过滤字符串是否包含子字符串 pyspark [英] Filter if String contain sub-string pyspark

查看:58
本文介绍了过滤字符串是否包含子字符串 pyspark的处理方法,对大家解决问题具有一定的参考价值,需要的朋友们下面随着小编来一起学习吧!

问题描述

我有 2 个数据集.在每一列中,我都有几列.但我想使用 每个数据集中只使用 2 列,而不在两个数据集之间进行任何连接、合并或组合.

I have 2 datasets. In each one I have several columns. But I want to use only 2 columns from each dataset, without doing any join, merge or combination between the both of the datasets.

示例数据集 1:

column_dataset_1 <String>    |      column_dataset_1_normalized <String>
-----------------------------------------------------------------------
11882621-V021BRP161305-1     |      11882621V021BRP1613051
-----------------------------------------------------------------------
W-B.7120RP1605794            |      WB7120RP1605794
-----------------------------------------------------------------------
D/57RP.1534421               |      D57RP1534421
-----------------------------------------------------------------------
125858G_022BR/P070751        |      125858G022BRP070751
-----------------------------------------------------------------------
300B.5190C57/51507           |      300B5190C5751507
-----------------------------------------------------------------------

示例数据集 2

column_dataset_2 <String>                                                           |       column_dataset_2_normalized <String>
-------------------------------------------------------------------------------------------------------------------------------------------------------------
Por ejemplo, si W-B.7120RP1605794se trata de un archivo de texto,                   |  PorejemplosiWB7120RP1605794setratadeunarchivodetexto 
-------------------------------------------------------------------------------------------------------------------------------------------------------------     
se abrirá en un programa de procesamiento de texto.                                 |  seabrirenunprogramadeprocesamientodetexto
-------------------------------------------------------------------------------------------------------------------------------------------------------------
                                                                                    |
-------------------------------------------------------------------------------------------------------------------------------------------------------------
utilizados 125858G_022BR/P070751 frecuentemente (por ejemplo, un texto que describe |  utilizados125858G022BRP070751frecuentementeporejemplountextoquedescribe

--------------------------------------------------------------------------------------------------------------------------------------------------------------

column_dataset_1_normalized 是 column_dataset_1 归一化的结果column_dataset_2_normalized 是 column_dataset_2 归一化的结果

column_dataset_1_normalized is the result of column_dataset_1 is normalized column_dataset_2_normalized is the resut of column_dataset_2 is normalized

我想比较 column_dataset_1_normalized 是否存在于 column_dataset_2_normalized 中.如果是,我应该 从 column_dataset_2 中提取它

I want to compare column_dataset_1_normalized if is exist in column_dataset_2_normalized. If yes I should extract it from column_dataset_2

示例:

WB7120RP1605794位于column_dataset_1_normalized第二行,存在于column_dataset_2_normalized的第一行,所以我应该从 column_dataset_2提取它是 real value [WB.7120RP1605794] 并将其存储在数据集 2 的新列中.

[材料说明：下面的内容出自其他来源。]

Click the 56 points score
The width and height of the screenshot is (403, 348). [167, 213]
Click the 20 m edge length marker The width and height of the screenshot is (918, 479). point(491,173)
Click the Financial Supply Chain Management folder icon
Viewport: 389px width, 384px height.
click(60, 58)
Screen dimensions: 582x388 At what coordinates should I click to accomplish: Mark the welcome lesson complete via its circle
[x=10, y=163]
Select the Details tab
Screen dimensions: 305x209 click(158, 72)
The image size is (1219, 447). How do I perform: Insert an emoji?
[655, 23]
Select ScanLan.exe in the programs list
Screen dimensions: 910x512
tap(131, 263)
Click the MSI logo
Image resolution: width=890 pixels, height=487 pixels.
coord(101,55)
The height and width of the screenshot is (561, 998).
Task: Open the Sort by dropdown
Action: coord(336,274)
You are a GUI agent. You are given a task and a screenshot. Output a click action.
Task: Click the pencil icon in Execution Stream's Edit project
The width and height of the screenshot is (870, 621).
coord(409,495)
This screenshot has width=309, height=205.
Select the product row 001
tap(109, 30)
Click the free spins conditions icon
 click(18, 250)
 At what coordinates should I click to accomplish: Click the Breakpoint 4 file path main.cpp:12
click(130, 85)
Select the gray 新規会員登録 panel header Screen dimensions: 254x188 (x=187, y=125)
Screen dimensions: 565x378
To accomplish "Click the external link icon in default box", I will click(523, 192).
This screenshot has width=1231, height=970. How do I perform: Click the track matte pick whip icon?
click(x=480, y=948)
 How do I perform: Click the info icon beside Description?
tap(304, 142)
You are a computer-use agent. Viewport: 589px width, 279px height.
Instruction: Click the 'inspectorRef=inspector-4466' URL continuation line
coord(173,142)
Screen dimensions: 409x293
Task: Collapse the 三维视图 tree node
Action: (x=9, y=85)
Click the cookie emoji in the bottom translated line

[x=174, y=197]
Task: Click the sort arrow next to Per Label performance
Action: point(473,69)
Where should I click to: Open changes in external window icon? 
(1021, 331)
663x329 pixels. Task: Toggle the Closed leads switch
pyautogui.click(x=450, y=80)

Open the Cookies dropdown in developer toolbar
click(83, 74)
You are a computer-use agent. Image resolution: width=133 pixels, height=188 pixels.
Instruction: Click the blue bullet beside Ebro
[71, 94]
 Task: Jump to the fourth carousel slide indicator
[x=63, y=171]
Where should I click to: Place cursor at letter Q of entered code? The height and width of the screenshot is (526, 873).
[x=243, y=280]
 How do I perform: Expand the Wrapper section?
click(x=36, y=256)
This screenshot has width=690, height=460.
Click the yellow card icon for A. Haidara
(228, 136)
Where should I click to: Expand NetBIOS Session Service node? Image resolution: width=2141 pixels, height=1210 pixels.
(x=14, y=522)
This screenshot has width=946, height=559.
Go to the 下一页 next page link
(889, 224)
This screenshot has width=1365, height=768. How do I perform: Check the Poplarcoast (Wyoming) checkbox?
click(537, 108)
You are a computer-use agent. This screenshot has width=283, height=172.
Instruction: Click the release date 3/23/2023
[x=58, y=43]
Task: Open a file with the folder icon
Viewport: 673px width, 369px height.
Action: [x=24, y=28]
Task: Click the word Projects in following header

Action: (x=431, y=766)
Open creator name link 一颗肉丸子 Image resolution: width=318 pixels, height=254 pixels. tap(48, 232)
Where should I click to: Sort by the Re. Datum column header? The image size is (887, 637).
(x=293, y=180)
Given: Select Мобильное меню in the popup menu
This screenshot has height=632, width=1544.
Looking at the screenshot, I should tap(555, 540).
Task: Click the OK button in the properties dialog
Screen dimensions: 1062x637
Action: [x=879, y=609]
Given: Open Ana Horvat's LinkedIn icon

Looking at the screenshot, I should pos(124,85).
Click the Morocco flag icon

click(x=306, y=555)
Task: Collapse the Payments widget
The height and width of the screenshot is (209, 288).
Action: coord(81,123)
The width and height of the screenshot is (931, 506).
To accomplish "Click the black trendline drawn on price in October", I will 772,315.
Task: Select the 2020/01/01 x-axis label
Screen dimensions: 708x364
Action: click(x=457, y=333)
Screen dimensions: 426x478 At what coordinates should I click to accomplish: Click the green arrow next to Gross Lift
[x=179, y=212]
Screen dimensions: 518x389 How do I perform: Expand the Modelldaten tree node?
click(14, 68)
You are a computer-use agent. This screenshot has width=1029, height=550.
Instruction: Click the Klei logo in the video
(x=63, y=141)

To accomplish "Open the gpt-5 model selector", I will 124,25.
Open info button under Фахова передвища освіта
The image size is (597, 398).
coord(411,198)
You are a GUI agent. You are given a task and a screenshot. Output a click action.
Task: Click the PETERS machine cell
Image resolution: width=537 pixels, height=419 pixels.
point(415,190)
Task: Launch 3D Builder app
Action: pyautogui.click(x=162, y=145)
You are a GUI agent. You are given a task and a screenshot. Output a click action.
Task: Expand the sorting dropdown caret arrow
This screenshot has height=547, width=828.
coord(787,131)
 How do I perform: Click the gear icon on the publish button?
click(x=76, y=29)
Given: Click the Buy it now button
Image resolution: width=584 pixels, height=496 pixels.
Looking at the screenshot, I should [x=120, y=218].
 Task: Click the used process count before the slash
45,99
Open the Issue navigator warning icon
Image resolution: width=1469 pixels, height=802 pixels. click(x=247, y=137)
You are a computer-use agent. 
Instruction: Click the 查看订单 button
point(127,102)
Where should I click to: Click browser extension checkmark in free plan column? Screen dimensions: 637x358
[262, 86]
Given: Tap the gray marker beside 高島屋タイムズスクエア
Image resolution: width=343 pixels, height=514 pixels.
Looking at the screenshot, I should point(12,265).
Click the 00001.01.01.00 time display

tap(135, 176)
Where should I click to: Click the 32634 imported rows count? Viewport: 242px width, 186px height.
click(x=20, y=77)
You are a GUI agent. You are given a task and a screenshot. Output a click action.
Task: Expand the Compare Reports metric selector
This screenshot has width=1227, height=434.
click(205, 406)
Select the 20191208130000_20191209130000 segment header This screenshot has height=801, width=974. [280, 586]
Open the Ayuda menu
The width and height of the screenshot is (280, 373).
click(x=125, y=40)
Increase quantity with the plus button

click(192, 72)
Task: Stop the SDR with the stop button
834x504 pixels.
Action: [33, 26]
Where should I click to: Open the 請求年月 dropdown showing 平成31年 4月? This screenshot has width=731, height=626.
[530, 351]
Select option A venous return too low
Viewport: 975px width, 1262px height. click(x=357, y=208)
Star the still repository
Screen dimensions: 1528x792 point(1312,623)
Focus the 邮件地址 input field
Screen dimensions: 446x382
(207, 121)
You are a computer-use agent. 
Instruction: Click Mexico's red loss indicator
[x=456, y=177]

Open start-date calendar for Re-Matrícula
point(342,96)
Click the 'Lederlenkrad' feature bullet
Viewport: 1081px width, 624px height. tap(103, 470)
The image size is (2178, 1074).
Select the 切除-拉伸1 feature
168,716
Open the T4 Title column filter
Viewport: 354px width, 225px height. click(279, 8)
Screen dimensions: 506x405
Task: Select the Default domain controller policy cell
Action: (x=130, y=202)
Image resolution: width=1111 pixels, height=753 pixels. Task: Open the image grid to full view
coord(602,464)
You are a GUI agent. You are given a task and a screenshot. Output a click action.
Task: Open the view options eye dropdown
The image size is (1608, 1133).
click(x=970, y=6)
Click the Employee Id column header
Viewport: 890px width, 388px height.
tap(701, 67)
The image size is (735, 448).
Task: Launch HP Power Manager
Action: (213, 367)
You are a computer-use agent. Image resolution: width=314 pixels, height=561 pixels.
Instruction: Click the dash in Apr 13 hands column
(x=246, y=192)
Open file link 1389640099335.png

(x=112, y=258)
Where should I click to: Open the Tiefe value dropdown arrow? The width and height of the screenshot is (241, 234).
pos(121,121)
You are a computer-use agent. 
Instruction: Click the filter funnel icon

WB7120RP1605794 is in the second line of column_dataset_1_normalized, is exist in the first line of column_dataset_2_normalized, so I should extract it's real value [W-B.7120RP1605794], from column_dataset_2 and store it in a new column in dataset 2.

125858G022BRP070751 也是 在 column_dataset_2_normalized 的第四行,我应该从 column_dataset_2 [125858G_022BR/P070751] 中提取它.比较应该是,取column_dataset_1_normalized的一个值,在column_dataset_2_normalized的所有单元格中搜索.

And the same for 125858G022BRP070751 is in forth line in column_dataset_2_normalized, I should extract it from column_dataset_2 [125858G_022BR/P070751]. The comparaison should, take one by one value of column_dataset_1_normalized and search it in all the cell of column_dataset_2_normalized.

为了规范化,我使用此代码只保留数字和字母:

For normalization I used this code to kepp only number and letter:

df = df.withColumn(
        "column_normalized",
        F.regexp_replace(F.col("column_to_normalize"), "[^a-zA-Z0-9]+", ""))

有人可以向我提出建议,我该怎么做?谢谢

Someone can propose me a suggestion how can I do it ? Thank you

推荐答案

连接两个数据框有多种方式:

There are various way to join two dataframes:

(1) 使用 SQL 函数 定位, instr, position 等,如果存在则返回位置(从 1 开始)

(1) find the location/position of string column_dataset_1_normalized in column_dataset_2_normalized by using SQL function locate, instr, position etc, return a position (1-based) if exists

    from pyspark.sql.functions import expr

    cond1 = expr('locate(column_dataset_1_normalized,column_dataset_2_normalized)>0')
    cond2 = expr('instr(column_dataset_2_normalized,column_dataset_1_normalized)>0')
    cond3 = expr('position(column_dataset_1_normalized IN column_dataset_2_normalized)>0')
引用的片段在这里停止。